> **INPUT ROWS**:
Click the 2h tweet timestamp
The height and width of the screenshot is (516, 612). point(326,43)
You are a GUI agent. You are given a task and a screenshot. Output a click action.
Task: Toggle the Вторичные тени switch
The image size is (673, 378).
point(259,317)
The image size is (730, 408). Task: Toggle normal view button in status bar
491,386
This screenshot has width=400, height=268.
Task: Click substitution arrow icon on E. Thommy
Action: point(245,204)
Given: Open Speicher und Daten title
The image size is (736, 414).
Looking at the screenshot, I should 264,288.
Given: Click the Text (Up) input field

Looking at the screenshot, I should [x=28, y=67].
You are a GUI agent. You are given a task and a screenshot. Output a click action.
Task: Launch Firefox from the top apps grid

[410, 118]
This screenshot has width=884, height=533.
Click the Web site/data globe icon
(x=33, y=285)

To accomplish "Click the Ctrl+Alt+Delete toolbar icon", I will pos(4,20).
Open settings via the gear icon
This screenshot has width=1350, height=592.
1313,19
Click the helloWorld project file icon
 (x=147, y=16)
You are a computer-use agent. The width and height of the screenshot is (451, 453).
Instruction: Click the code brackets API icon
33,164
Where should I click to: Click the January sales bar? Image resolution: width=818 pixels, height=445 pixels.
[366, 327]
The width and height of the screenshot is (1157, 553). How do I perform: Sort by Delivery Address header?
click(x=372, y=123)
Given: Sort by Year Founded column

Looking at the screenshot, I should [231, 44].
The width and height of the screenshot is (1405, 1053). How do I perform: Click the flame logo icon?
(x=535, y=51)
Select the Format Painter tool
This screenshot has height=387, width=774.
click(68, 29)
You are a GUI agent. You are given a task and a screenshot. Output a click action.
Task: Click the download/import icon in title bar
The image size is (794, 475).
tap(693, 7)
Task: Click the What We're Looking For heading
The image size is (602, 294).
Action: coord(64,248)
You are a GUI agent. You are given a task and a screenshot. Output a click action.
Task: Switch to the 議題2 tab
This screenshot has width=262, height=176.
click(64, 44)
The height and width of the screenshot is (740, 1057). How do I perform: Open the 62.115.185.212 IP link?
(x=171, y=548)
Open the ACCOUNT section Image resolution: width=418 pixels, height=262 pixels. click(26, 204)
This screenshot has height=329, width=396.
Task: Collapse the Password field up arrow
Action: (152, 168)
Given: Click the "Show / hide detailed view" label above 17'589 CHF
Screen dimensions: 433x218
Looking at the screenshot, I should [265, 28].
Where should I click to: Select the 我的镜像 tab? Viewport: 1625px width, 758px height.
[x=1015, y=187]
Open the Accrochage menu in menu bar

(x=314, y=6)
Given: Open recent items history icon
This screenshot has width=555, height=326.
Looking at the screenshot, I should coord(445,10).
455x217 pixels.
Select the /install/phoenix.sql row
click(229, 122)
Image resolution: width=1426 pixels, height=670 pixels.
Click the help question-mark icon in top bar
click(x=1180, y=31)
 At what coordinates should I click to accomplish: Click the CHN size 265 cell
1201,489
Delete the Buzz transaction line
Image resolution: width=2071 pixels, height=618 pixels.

> **TASK STATEMENT**:
Please update the records from the line containing "above 17'589 CHF" through the line containing "(x=314, y=6)" by changing "Accrochage" to "Affichage", leaving everything else as it is, and give only those lines.

> **CORRECT RESULT**:
Given: Click the "Show / hide detailed view" label above 17'589 CHF
Screen dimensions: 433x218
Looking at the screenshot, I should [265, 28].
Where should I click to: Select the 我的镜像 tab? Viewport: 1625px width, 758px height.
[x=1015, y=187]
Open the Affichage menu in menu bar

(x=314, y=6)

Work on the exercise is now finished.